= Extrait du document =
######

Qu’est-ce que la science ?
Discours classique sur la science influencé par l’épistémologie sur ce que doit être une bonne science (années 50-60), mais ensuite discours descriptif sur la recherche scientifique telle qu’elle se fait dans les années 70-80. La question était de repérer comment la légitimité des propositions aboutissaient à un compromis scientifique. Etudes sociales sur les sc ont chercher à décrire comment une pratique sc se déploie à travers le temps et dans l’espace, dans des réseaux sociaux-techniques (Bruno Latour, Michel Callot)
Aujourd’hui les analyses historiques évoquent un régime de production et d’appropriation du savoir, il ne s’agit pas d’un objet stable dans le temps, mais inscrit dans des relations. L’activité scientifique n’est pas produite dans une Tour d’ivoire, mais modèle les activités humaines qui à leur tour influent sur l’activité scientifique. Le milieu ne corrompt pas l’activité scientifique, mais au contraire lui donne corps.

######

= Données fournies =
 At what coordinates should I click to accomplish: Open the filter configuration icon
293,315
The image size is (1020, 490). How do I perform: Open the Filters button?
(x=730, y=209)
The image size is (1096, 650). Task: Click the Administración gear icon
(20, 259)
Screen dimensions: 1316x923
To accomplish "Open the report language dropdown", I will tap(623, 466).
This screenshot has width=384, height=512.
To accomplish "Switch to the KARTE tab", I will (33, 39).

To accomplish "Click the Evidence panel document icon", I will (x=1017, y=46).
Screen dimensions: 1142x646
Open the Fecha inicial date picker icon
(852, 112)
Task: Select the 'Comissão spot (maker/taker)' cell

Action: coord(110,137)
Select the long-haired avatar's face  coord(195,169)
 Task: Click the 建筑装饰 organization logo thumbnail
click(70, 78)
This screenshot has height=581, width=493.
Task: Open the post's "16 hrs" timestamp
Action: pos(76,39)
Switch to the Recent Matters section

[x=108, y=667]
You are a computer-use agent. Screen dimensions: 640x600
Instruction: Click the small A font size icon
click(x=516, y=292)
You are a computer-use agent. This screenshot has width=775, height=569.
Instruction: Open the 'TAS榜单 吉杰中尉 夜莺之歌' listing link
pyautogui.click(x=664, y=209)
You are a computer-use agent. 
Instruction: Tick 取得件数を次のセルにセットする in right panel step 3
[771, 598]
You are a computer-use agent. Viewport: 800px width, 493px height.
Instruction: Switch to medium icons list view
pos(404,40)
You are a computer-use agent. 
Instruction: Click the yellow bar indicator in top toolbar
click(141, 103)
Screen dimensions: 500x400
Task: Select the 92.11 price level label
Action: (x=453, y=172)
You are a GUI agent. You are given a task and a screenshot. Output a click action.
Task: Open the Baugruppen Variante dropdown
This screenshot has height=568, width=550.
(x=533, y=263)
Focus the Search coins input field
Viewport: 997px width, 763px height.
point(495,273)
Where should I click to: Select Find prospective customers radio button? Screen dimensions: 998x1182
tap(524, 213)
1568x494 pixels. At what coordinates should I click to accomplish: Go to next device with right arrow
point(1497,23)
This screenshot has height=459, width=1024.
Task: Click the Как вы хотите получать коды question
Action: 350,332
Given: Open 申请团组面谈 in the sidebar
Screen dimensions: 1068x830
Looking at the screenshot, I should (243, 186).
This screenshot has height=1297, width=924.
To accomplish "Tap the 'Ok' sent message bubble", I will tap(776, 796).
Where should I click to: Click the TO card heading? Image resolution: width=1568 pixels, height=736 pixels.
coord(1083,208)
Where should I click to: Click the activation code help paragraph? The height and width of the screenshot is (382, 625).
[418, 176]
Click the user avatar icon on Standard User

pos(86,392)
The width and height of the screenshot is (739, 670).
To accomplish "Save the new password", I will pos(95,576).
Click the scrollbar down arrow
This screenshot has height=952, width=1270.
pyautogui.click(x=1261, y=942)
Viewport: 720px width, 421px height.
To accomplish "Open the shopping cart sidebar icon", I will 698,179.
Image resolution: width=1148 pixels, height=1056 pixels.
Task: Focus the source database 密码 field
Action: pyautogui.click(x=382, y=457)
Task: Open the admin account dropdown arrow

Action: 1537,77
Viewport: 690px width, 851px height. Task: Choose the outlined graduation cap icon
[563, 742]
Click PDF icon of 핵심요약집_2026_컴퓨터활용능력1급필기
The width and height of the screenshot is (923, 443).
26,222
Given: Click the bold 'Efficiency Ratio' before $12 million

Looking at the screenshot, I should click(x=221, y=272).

######

= Exercices à traiter =
a. Répondez aux questions suivantes sur l'extrait consacré à la science.
(i) À quelles années l'extrait rattache-t-il le discours classique sur la science influencé par l'épistémologie ?
(ii) À quelles années se rapporte le discours descriptif sur la recherche scientifique ?
(iii) Selon l'extrait, dans quel lieu l'activité scientifique n'est-elle pas produite ?
b. Prolongez l'extrait consacré à la science en reprenant juste après sa dernière phrase.

= Corrigé des exercices =
a.
(i) Aux années 50-60.
(ii) Aux années 70-80.
(iii) Dans une tour d'ivoire.

b.
La production des faits scientifiques mobilise à la fois le contenant et le contexte. Ex : la théorie de la gravitation pourquoi est-elle apparue au Royaume Uni au 17ème siècle ? Il faut se replacer dans le contexte du développement maritime impérialiste pour laquelle la mesure de la longitude en mer était indispensable pour prédire la localisation d’une flotte. Le Parlement anglais a mis en place une bourse d’étude pour étudier la loi du mouvement de la lune et la possibilité de mesurer la distance entre celle-ci et une étoile fixe permettant de déterminer la longitude. C’est Newton qui a récupéré cette bourse. Cette réalité existe encore de nos jours.
Histoire populaire des sciences : elle s’insère dans cette complexité.
A l’origine le savoir est le fruit de découvertes populaires, il existe une dimension collective de la production du savoir. La motivation première était une nécessité opérationnelle. Le savoir moderne est le fruit de millions de savoirs anonymes, et grâce à l’imprimerie diffusion et reprise par des gentilhommes comme Descartes. Historiquement les techniques précédaient la théorisation scientifique. Cependant après la seconde guerre mondiale émerge une réelle opérabilité de la science fondamentale, une nouvelle relation entre la recherche fondamentale et les innovations techniques : Projet Manhattan, la Big Science contemporaine.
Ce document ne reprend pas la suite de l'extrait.